## TASK DIRECTIONS
Leaving out the pictures, please reproduce exactly and only the lines from the one that contains "The height and" through the last line below.

Stored data entries
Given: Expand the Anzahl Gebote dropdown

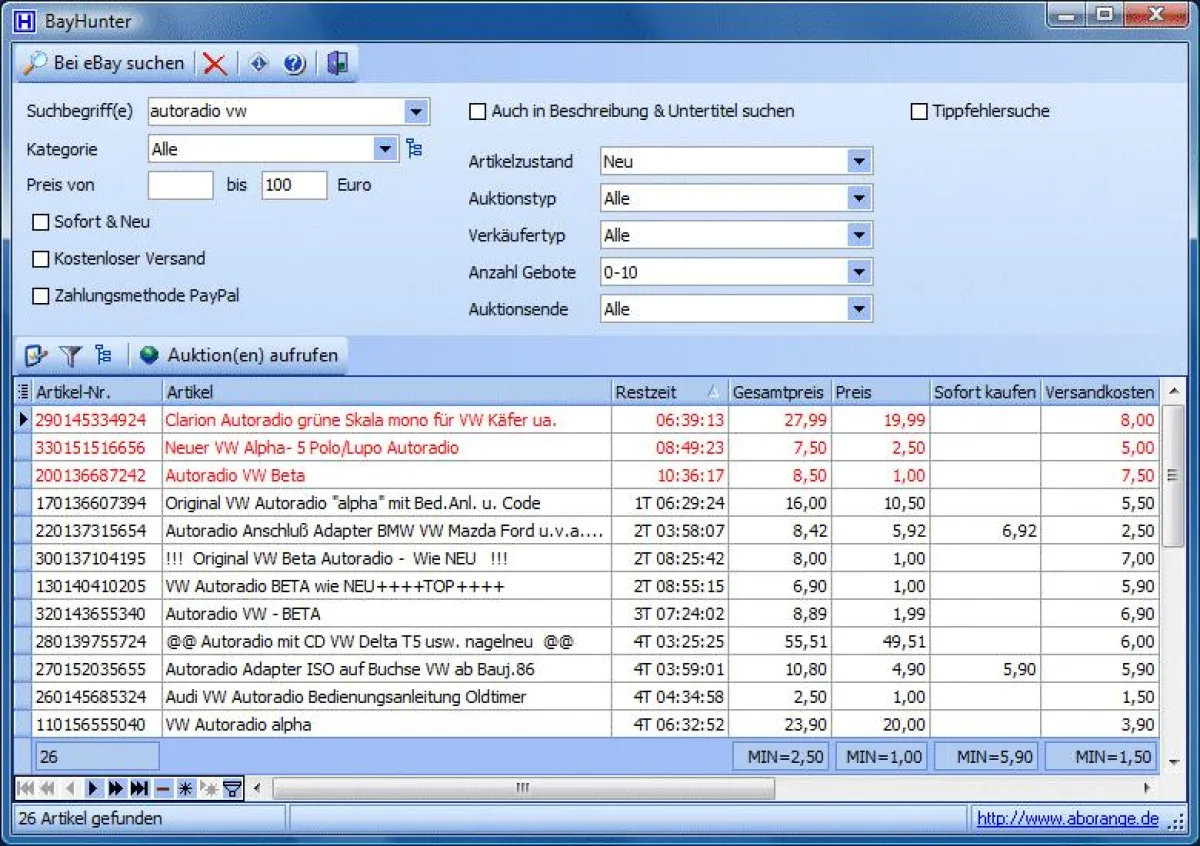Looking at the screenshot, I should coord(858,271).
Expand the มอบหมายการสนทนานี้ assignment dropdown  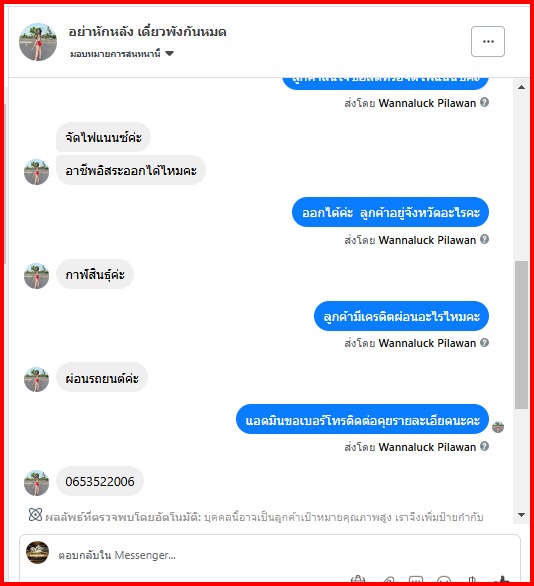122,54
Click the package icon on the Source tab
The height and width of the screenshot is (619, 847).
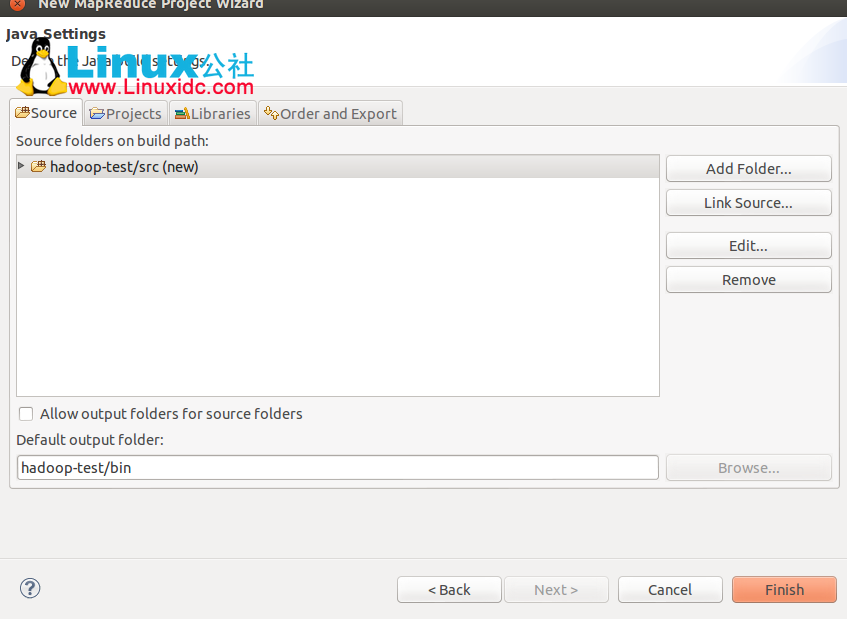click(x=23, y=112)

## TASK OUTPUT
The height and width of the screenshot is (619, 847).
click(x=23, y=112)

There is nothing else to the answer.